■ EXERCISE AIM
Take the lines from the line containing "Click the MiniTool MovieMaker logo icon" through the end of the entries and output them exactly, with no pictures and nothing more.

(Saved data entries)
*** Block opens ***

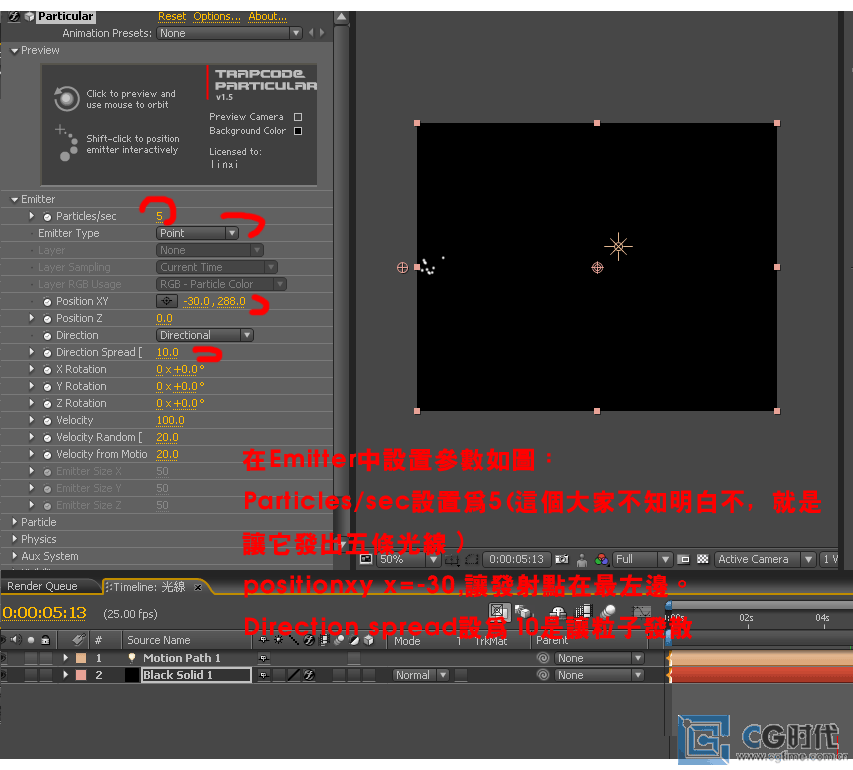Click the RGB channels icon in viewer
853x770 pixels.
click(602, 560)
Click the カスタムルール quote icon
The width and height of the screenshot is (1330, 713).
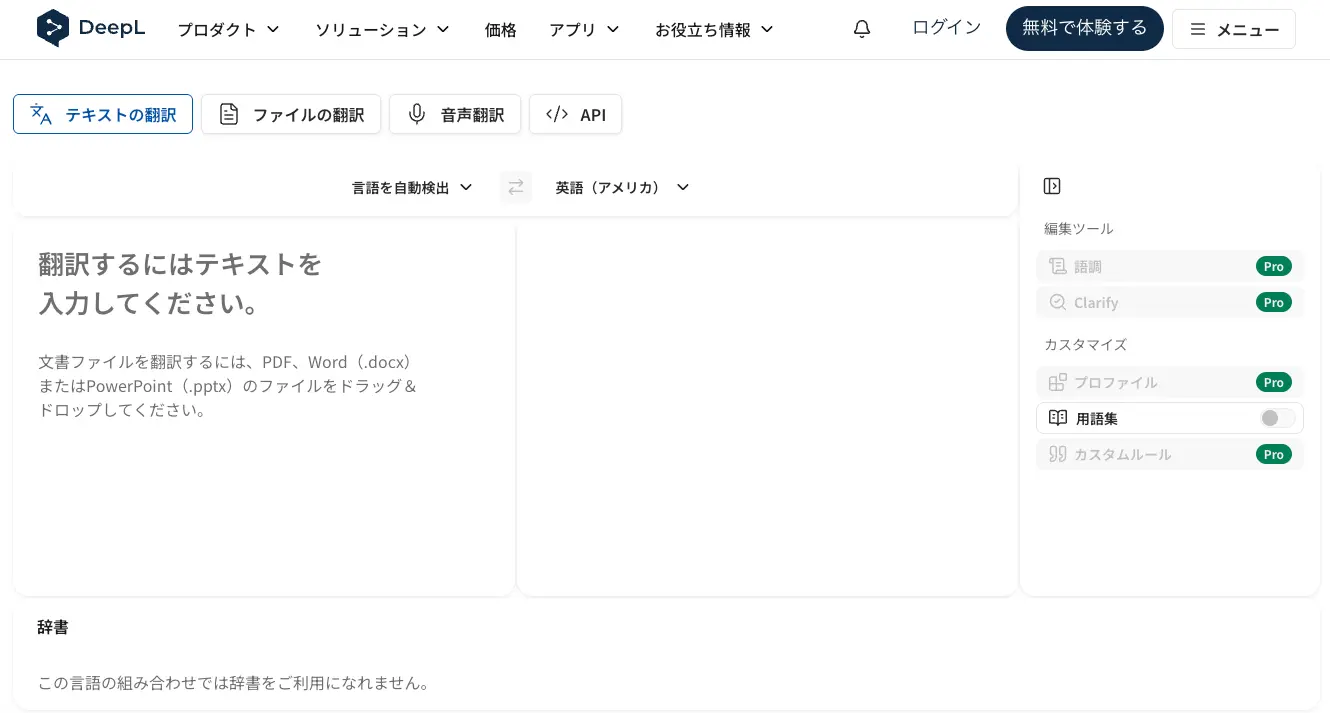click(1057, 454)
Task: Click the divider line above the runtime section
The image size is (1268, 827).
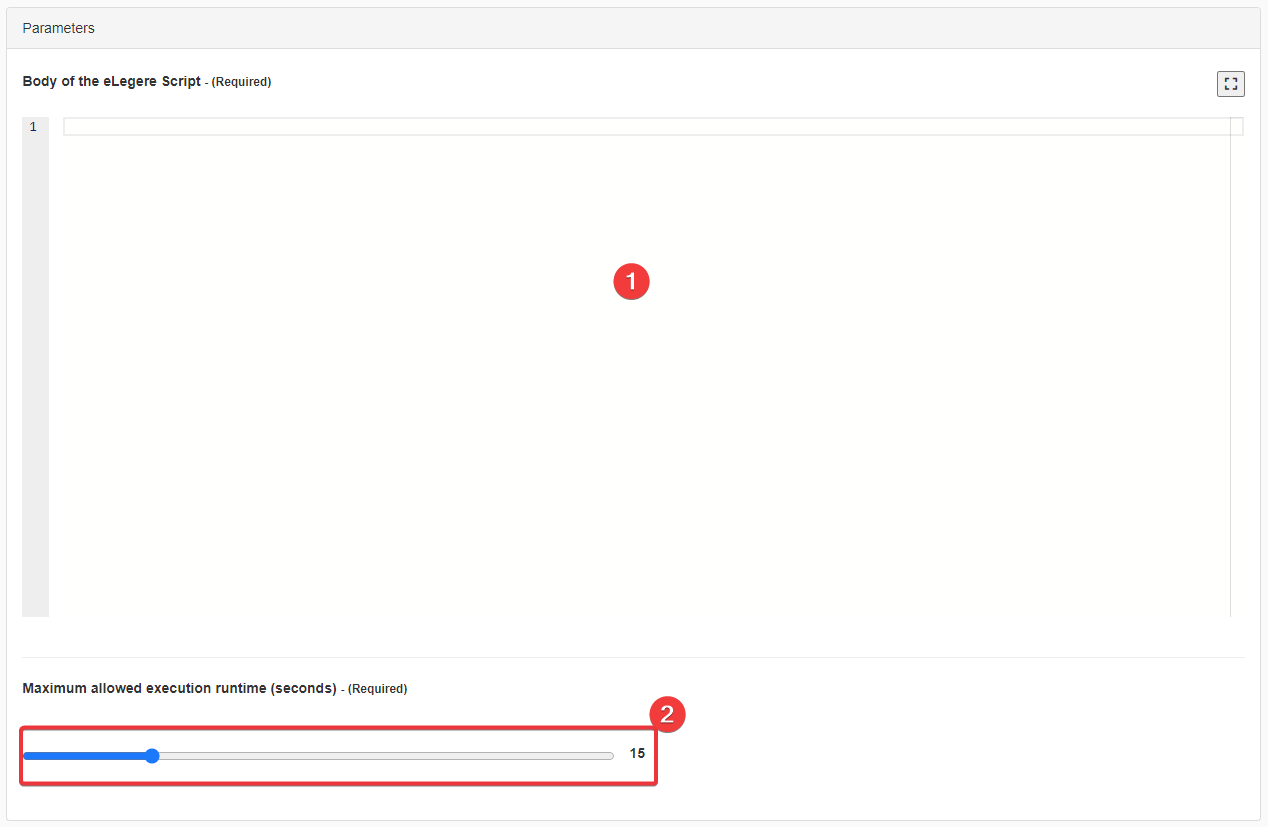Action: tap(632, 657)
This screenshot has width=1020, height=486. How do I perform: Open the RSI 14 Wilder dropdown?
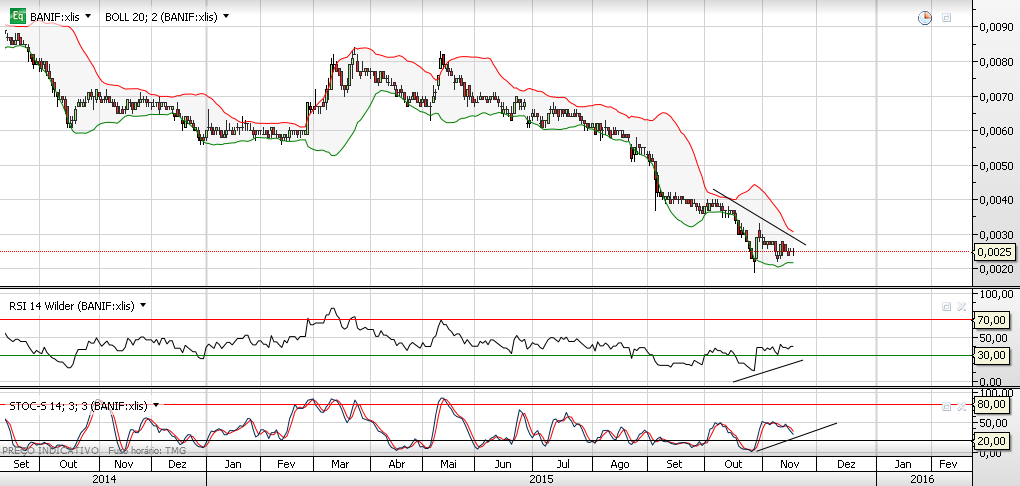[144, 305]
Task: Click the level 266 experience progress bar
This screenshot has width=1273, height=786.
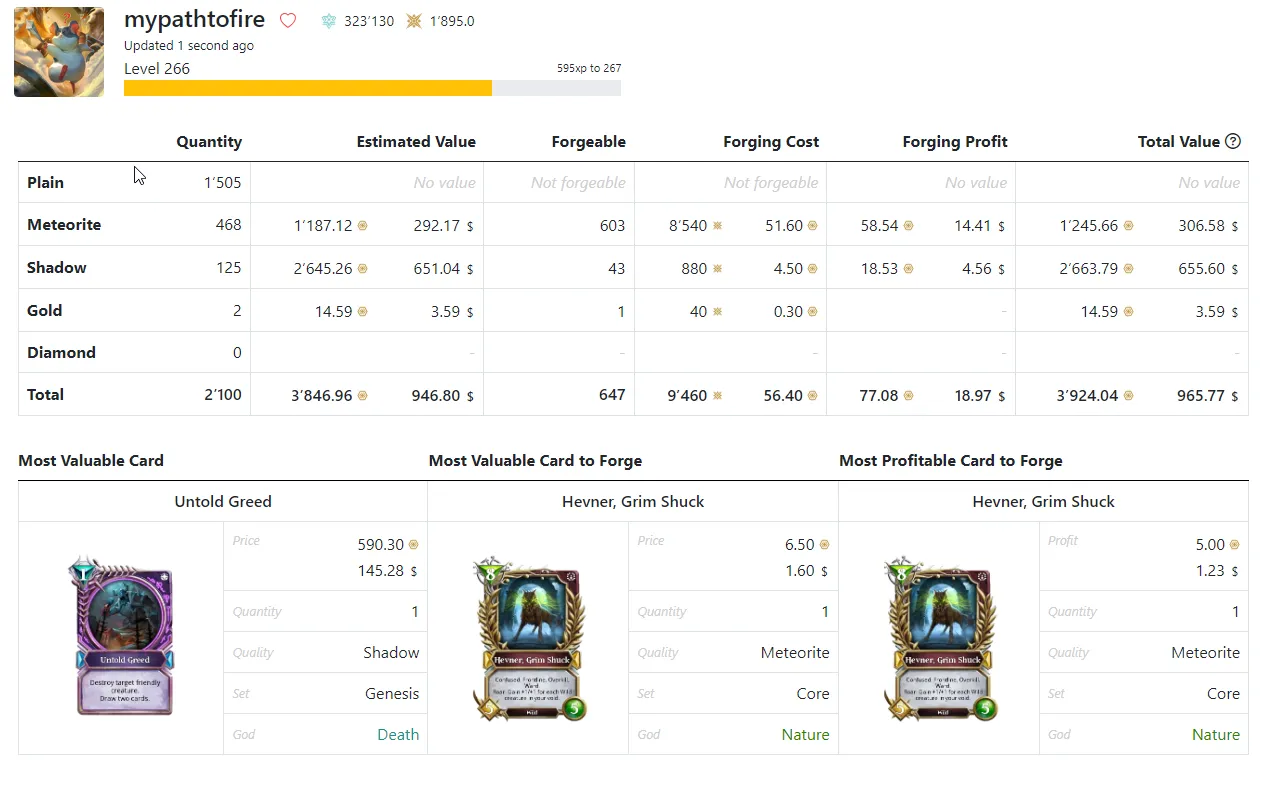Action: click(372, 88)
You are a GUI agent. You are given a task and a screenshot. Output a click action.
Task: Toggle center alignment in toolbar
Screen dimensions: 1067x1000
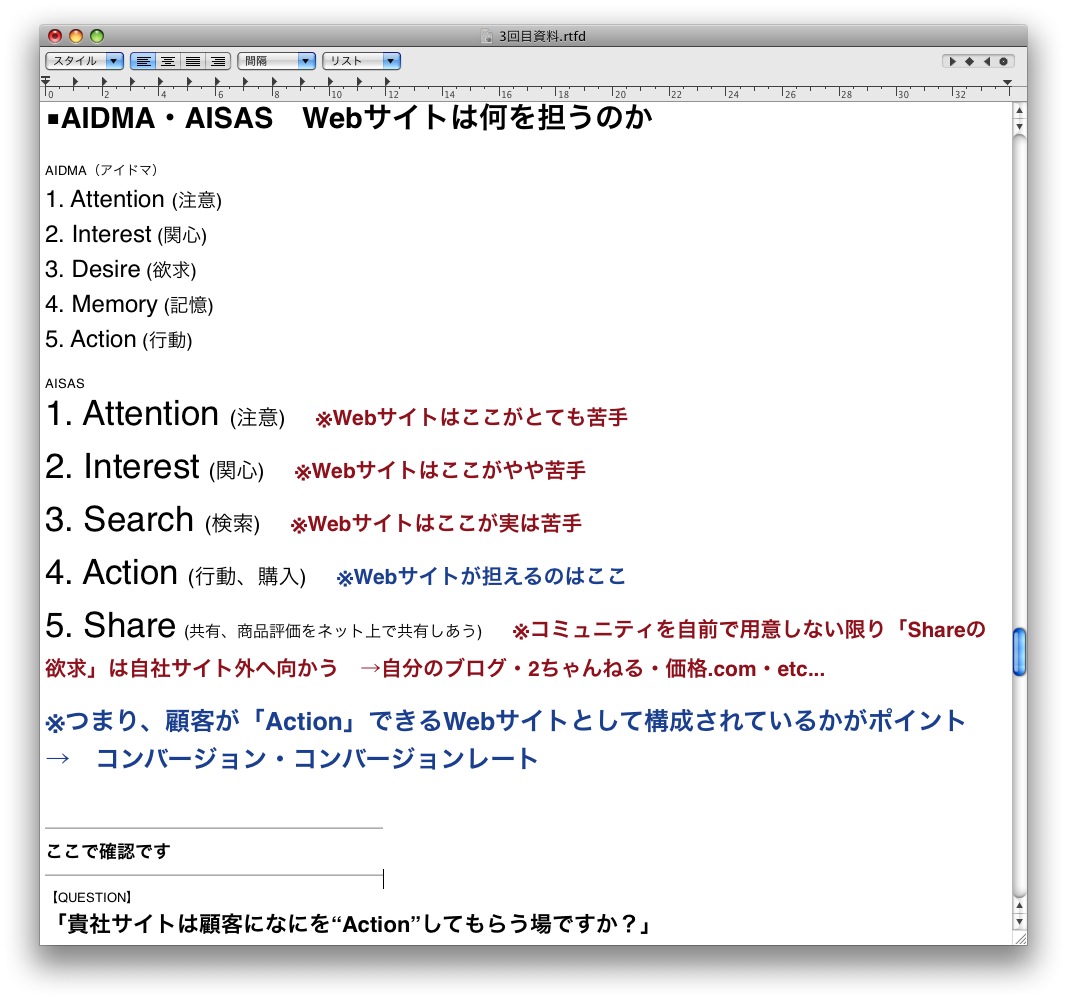pyautogui.click(x=168, y=61)
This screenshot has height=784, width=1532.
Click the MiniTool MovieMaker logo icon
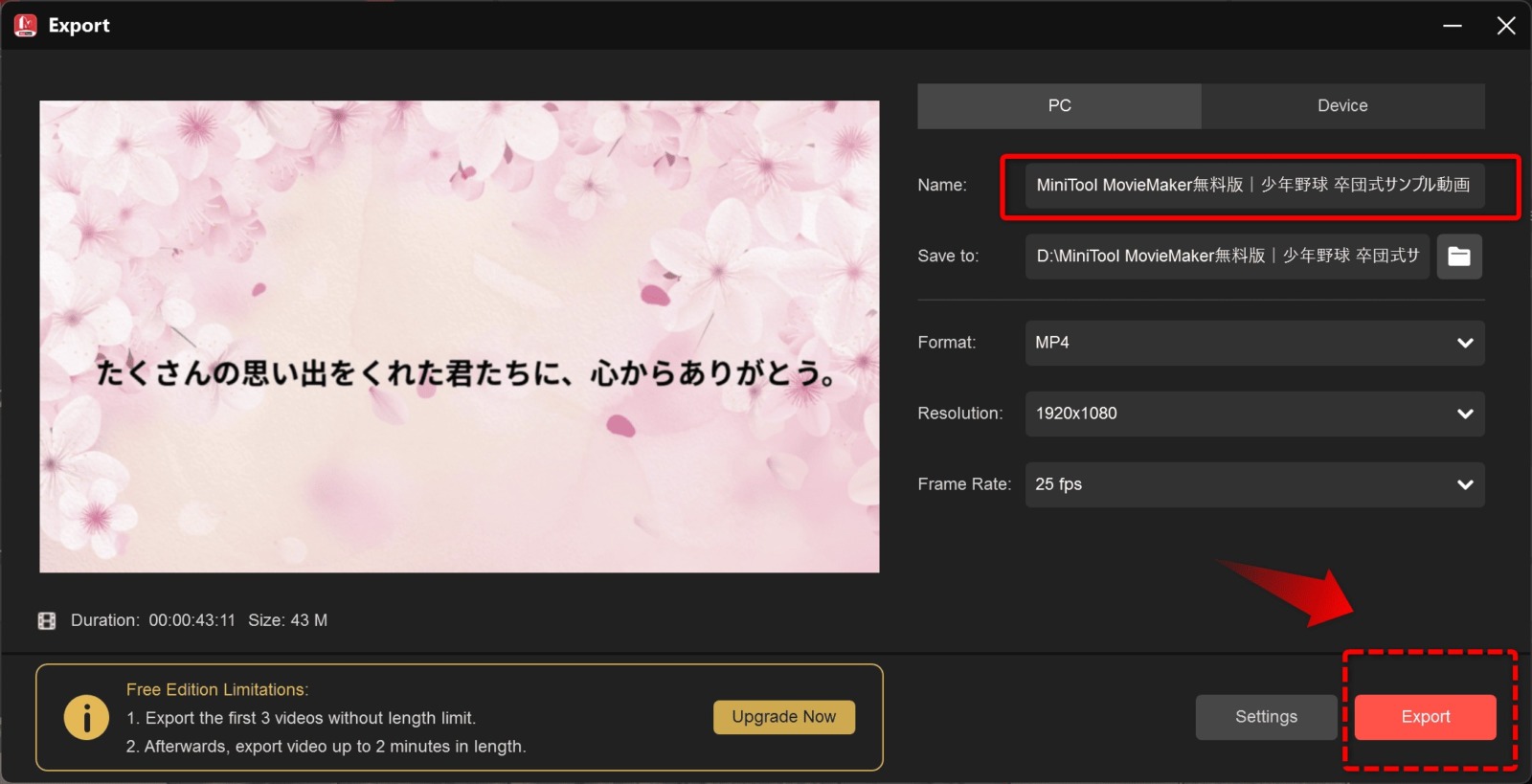click(26, 26)
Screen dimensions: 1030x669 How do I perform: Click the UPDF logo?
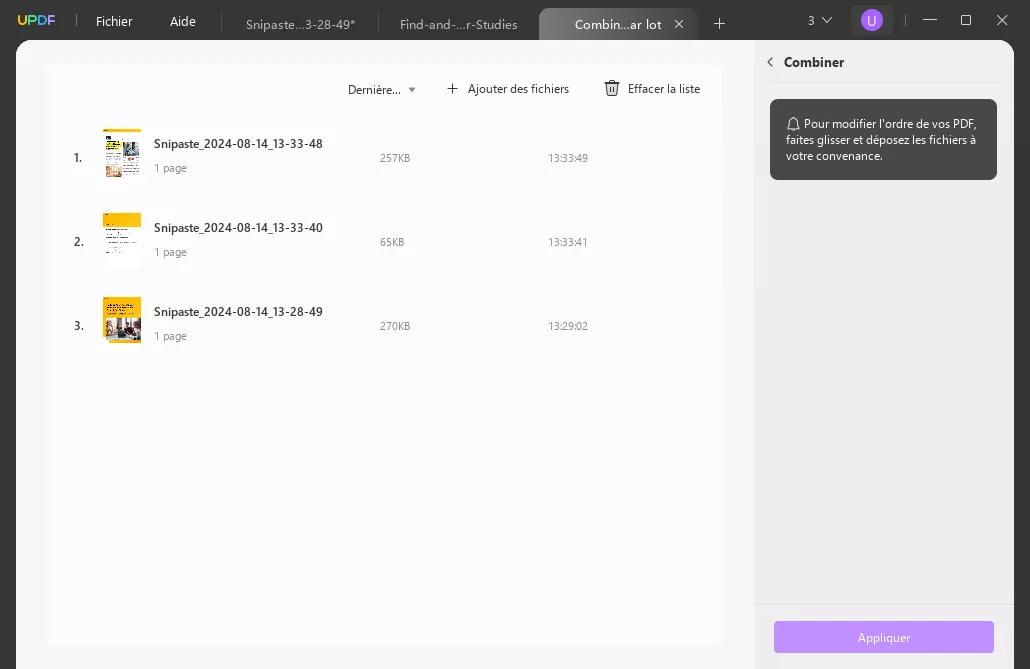(x=36, y=19)
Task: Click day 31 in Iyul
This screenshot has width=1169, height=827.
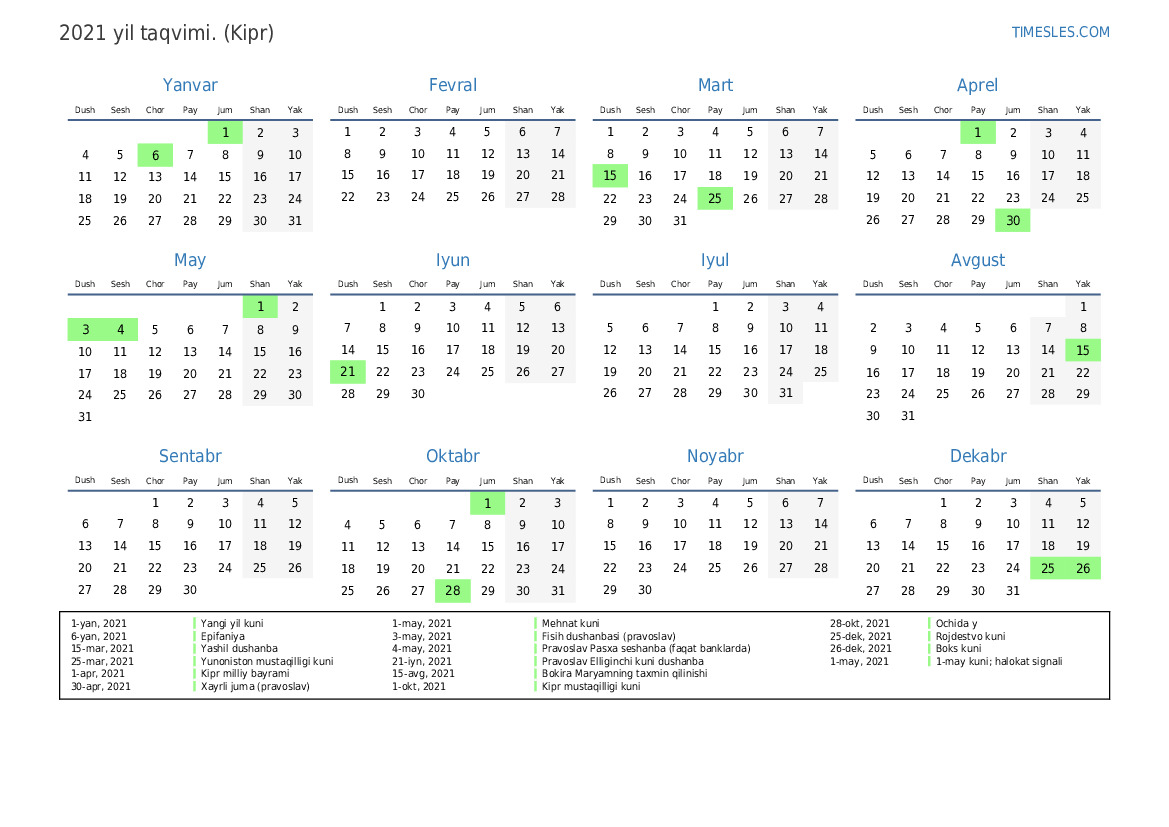Action: [x=785, y=394]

*** Block closes ***

■ ANSWER BELOW
Click the MiniTool MovieMaker logo icon
click(26, 26)
Screen dimensions: 1030x669 How do I perform: Click the UPDF logo?
(x=36, y=19)
Task: Click day 31 in Iyul
This screenshot has width=1169, height=827.
Action: [x=785, y=394]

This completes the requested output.